◆ **ACTION ITEM**: Select every line below containing the word "computer".

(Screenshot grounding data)

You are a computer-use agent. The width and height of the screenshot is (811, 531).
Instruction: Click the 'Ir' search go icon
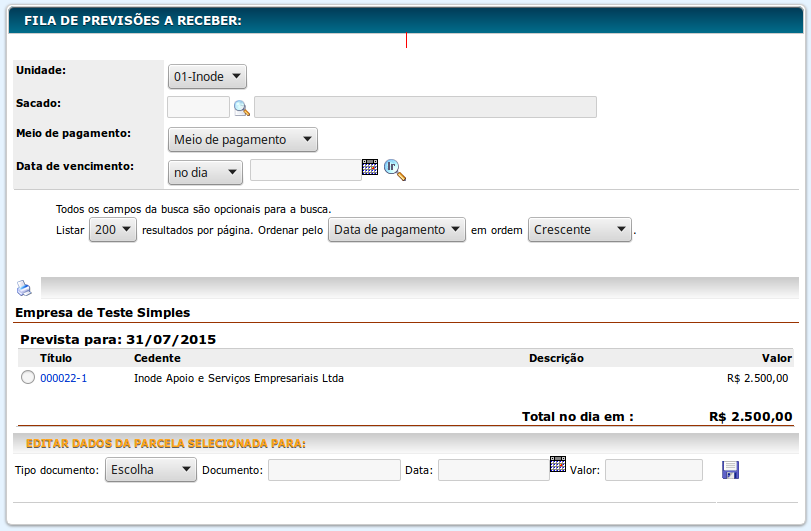(395, 170)
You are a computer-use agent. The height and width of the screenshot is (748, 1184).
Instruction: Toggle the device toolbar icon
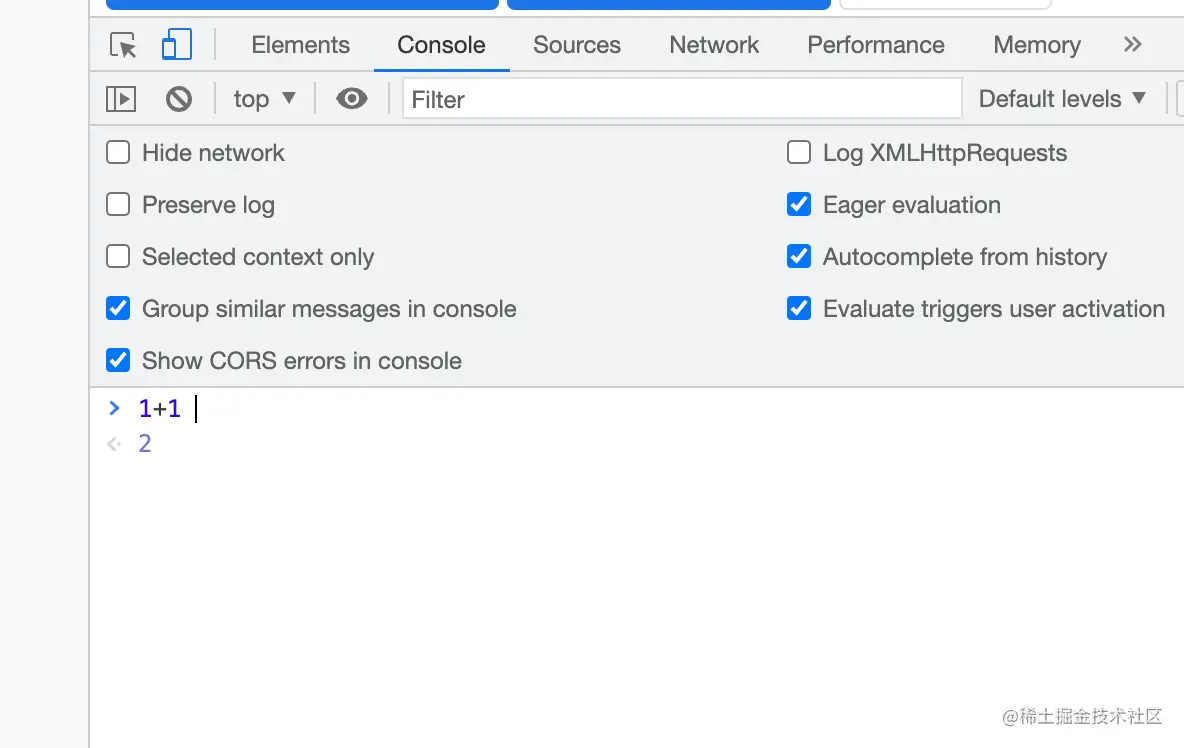(176, 45)
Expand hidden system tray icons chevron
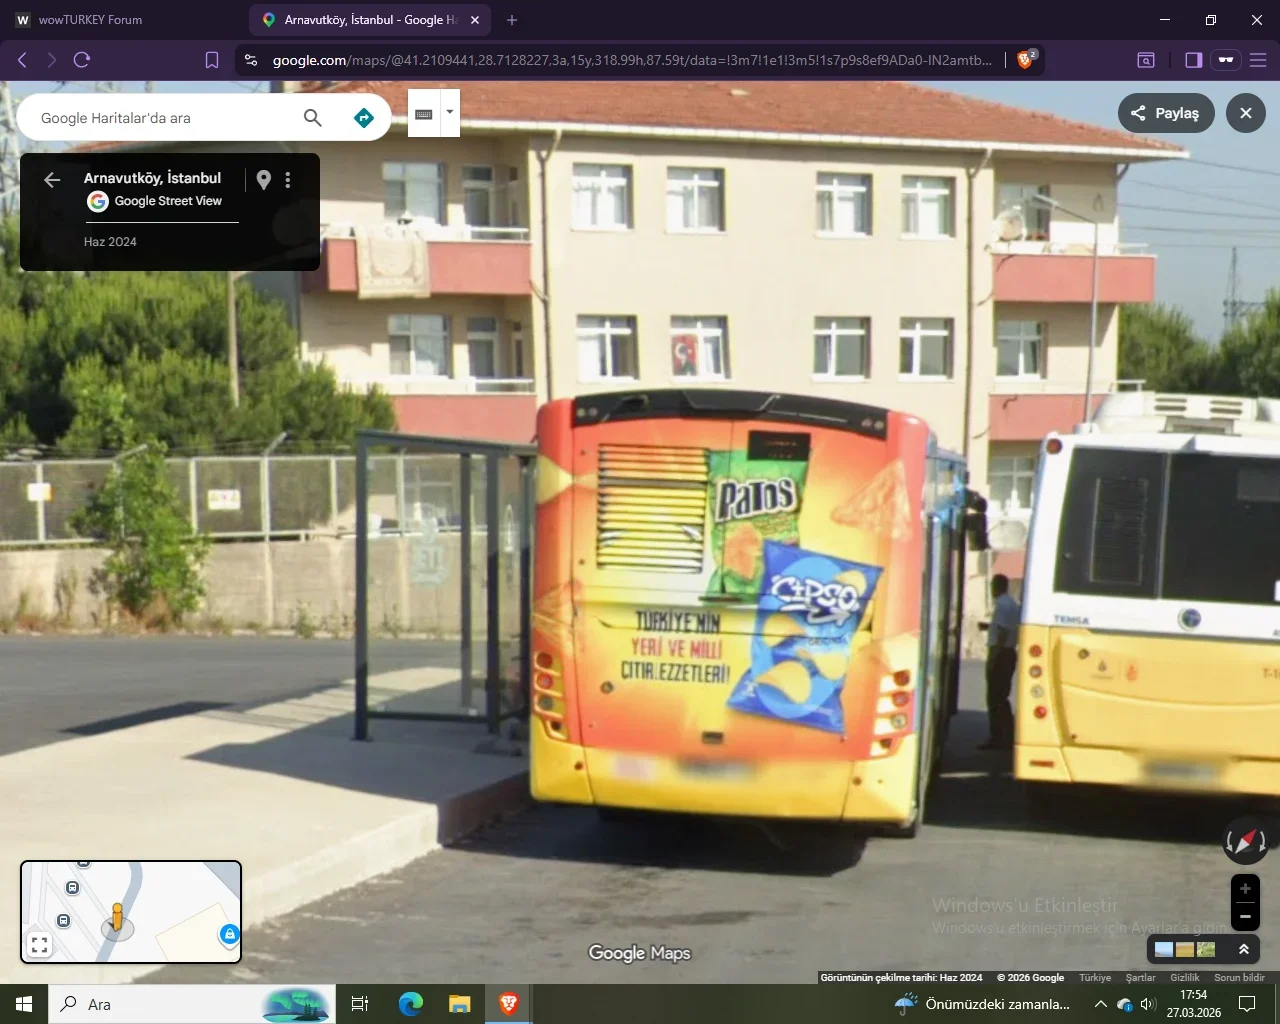The height and width of the screenshot is (1024, 1280). 1100,1004

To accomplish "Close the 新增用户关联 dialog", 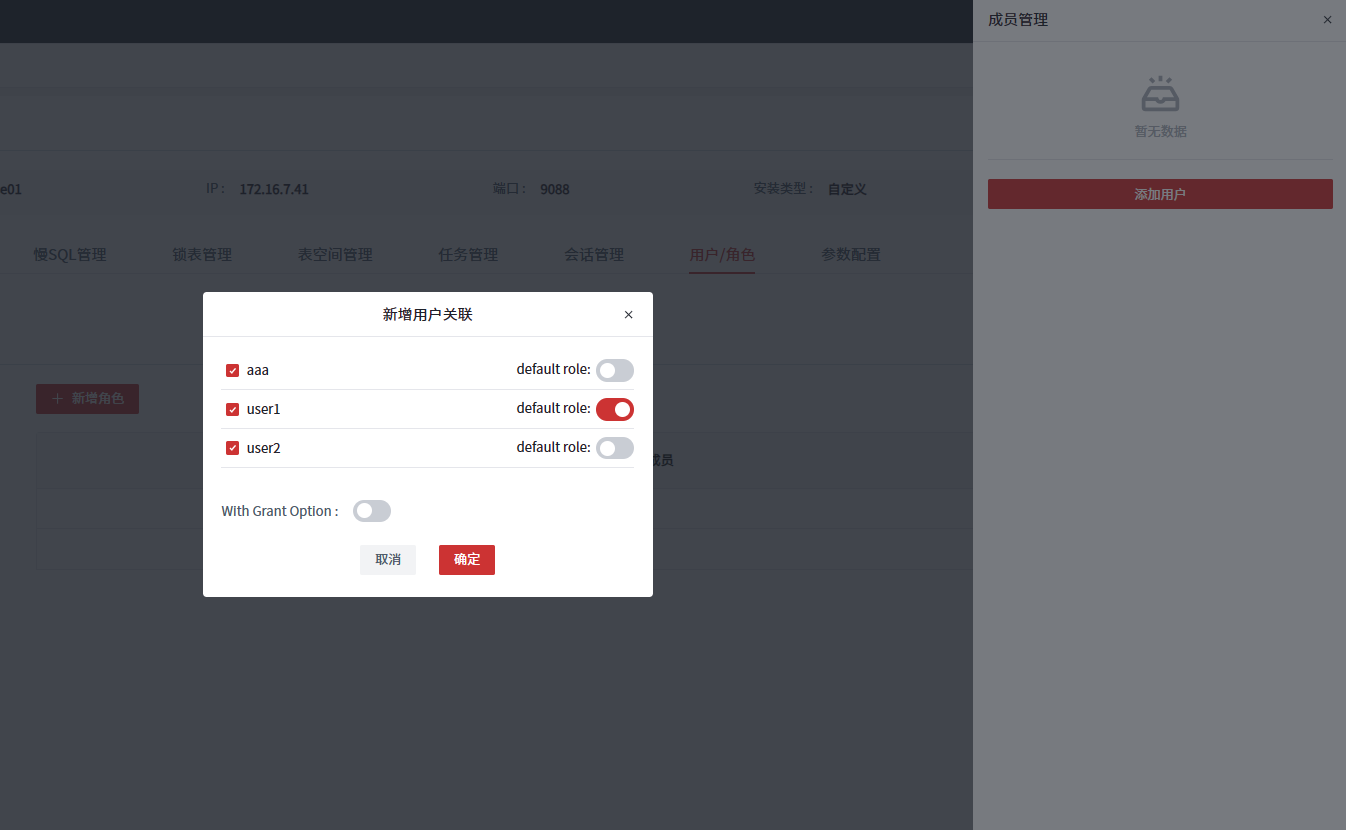I will (628, 315).
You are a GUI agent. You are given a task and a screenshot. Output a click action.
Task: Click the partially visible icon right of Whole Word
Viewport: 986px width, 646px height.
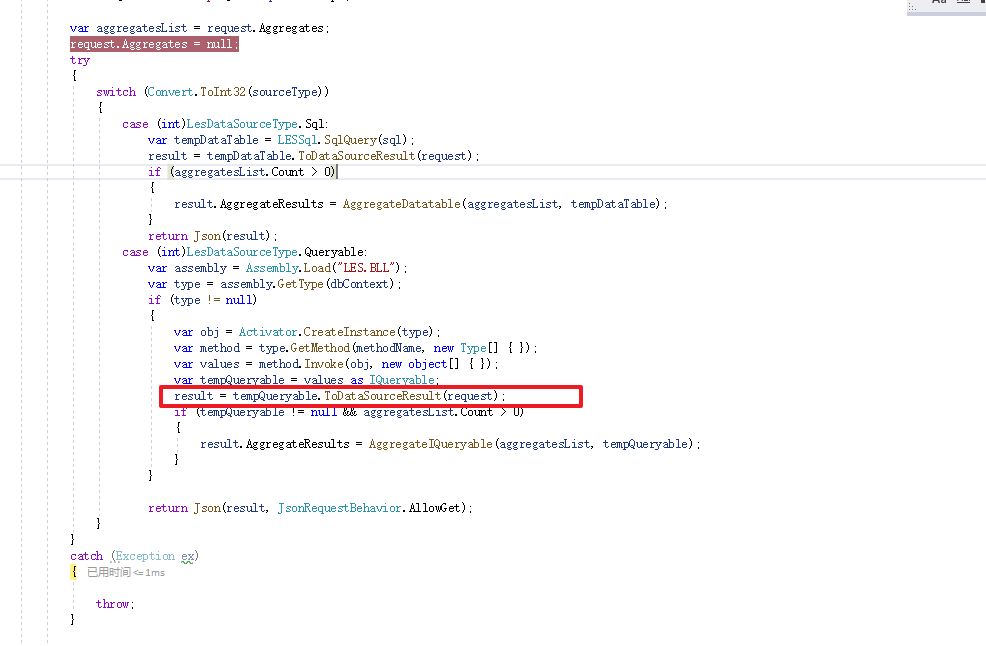[982, 3]
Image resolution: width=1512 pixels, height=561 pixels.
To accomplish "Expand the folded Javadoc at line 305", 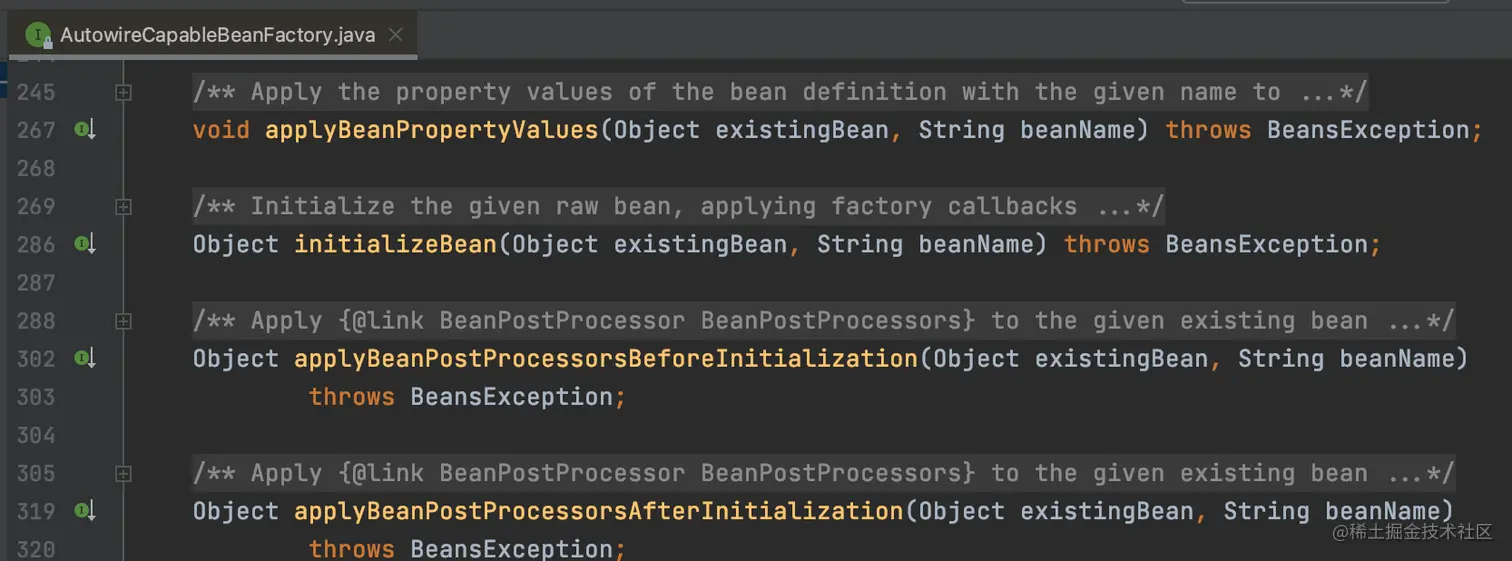I will coord(123,473).
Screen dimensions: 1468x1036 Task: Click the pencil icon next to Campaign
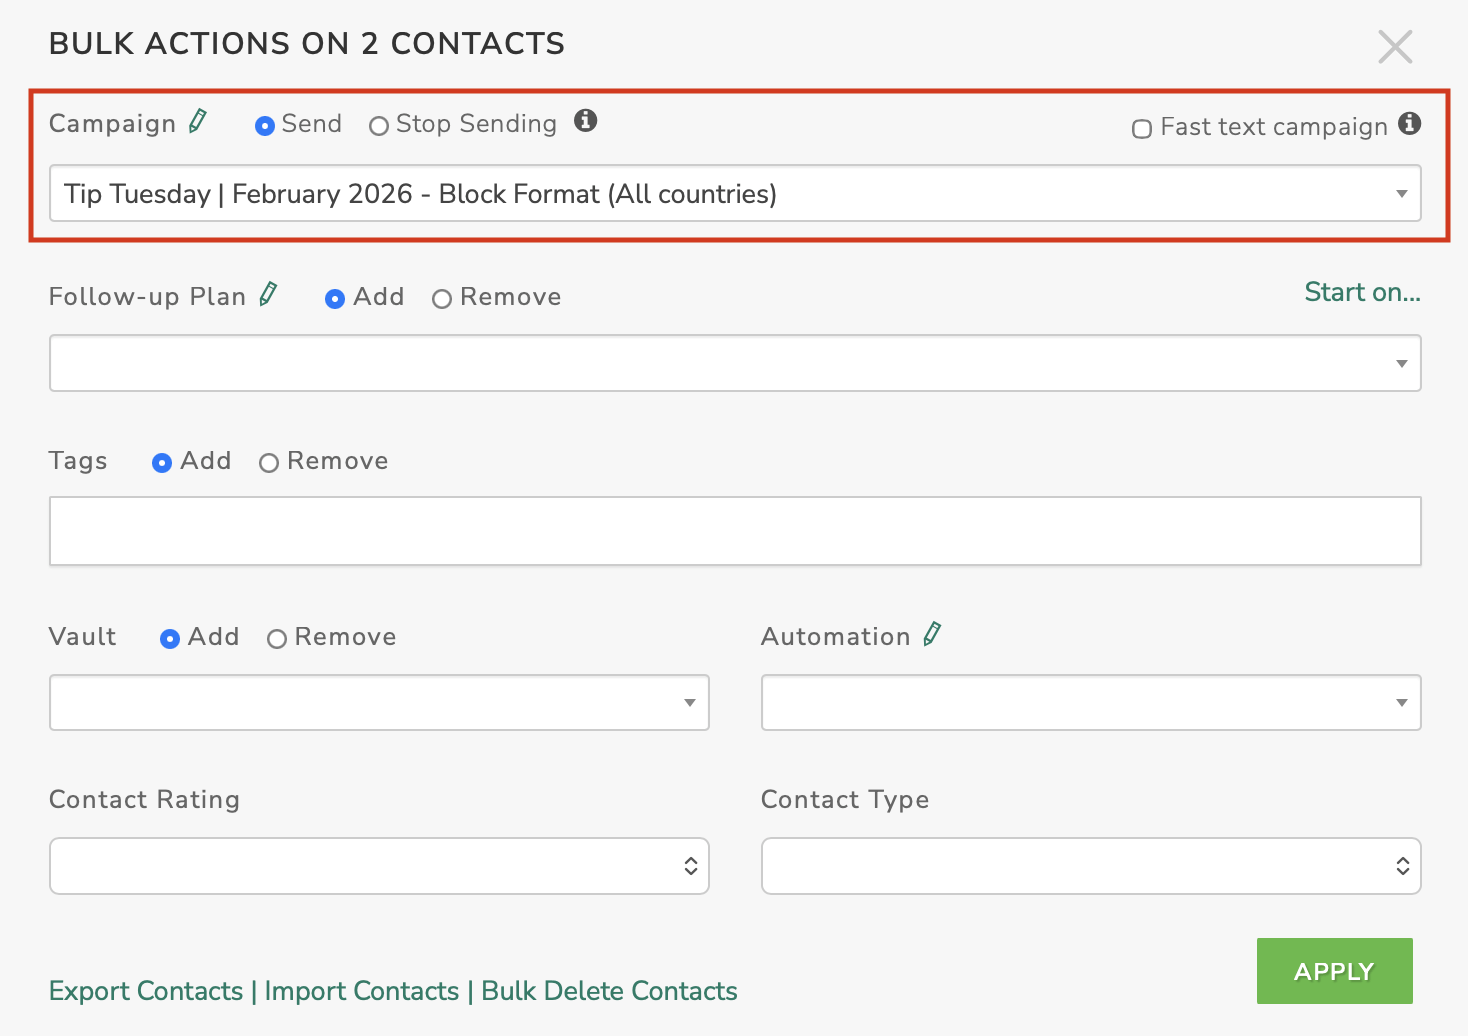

◆ **RESULT OF THE EXERCISE**:
You are a computer-use agent. The width and height of the screenshot is (811, 531).
You are a computer-use agent. The height and width of the screenshot is (748, 1184).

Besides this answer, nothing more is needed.